Analyst: Fed's loose monetary policy could be a reason for oil drop

Analyst: Fed's loose monetary policy could be a reason for oil drop

21 April 2015, 16:15
News
0
617

According to a senior analyst at a major financial services company, the horrific 10-month drop in the price of oil could be due to ultra-loose monetary policy by the U.S. Federal Reserve.

In an interview with CNBC, Mark Lewis from Kepler Cheuvreux said that the Fed's "very, very low interest rates"  influenced the boom in U.S. shale gas production over the last few years that had helped press down oil prices.

"The financial dimension to the shale story is hugely important," he told CNBC. "I think it's questionable whether we would ever have had the increase in oil production we've had out of the shale plays over the last three or four years if we hadn't been in this environment."

Since 208, the Fed has held its target range for the federal funds rate at 0-0.25 percent. With such low rates, banks could lend money at cheaper rates than would be usual in a healthy economic environment.
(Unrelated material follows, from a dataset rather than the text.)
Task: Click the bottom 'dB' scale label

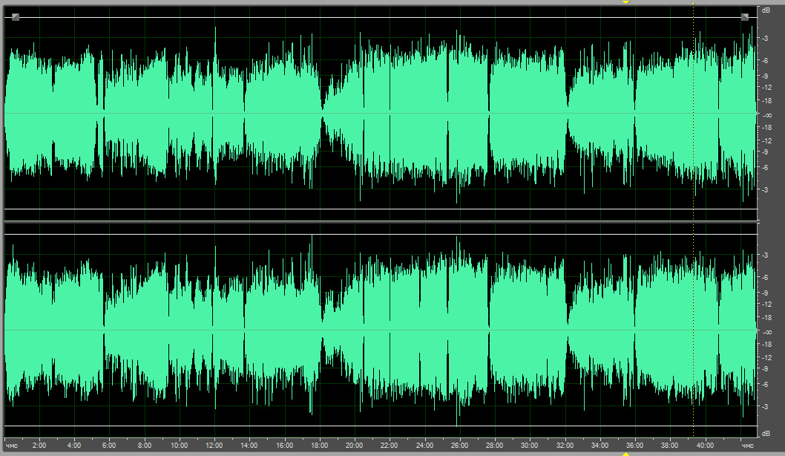Action: 765,433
The nascent shale industry - in which the "unconventional" gas is drilled from the ground in a process known as hydraulic fracturing or "fracking" - has boomed as a result of access to ultra-cheap financing, flooding the market as a result, Lewis said.

The International Energy Agency along with a number of analysts sees high U.S production as a key factor behind the price drop, along with global weak demand and the Organization of the Petroleum Exporting Countries (OPEC)'s refusal to cut its own production.

The Federal Reserve began to aggressively expand its balance sheet shortly after the global financial crash of 2008, in a program that became known as QE 1. In 2010 the central bank then started a second program, before launching its third open-ended $85 billion-a-month program in late 2012. This aggressive easing has now been dialed back and the Fed is widely expected to raise its main benchmark interest rate this year. 

Mr Lewis estimates that there would be some consolidation in the price of oil over the coming months. The U.S. "fracklog" - the amount of drilled shale wells that are not yet in operation - needs to be cleared before any serious gains are registered in the oil prices.

He saw Brent crude closing out the year at $75 per barrel and also added that refinancing would become an increasing issue for U.S. shale producers.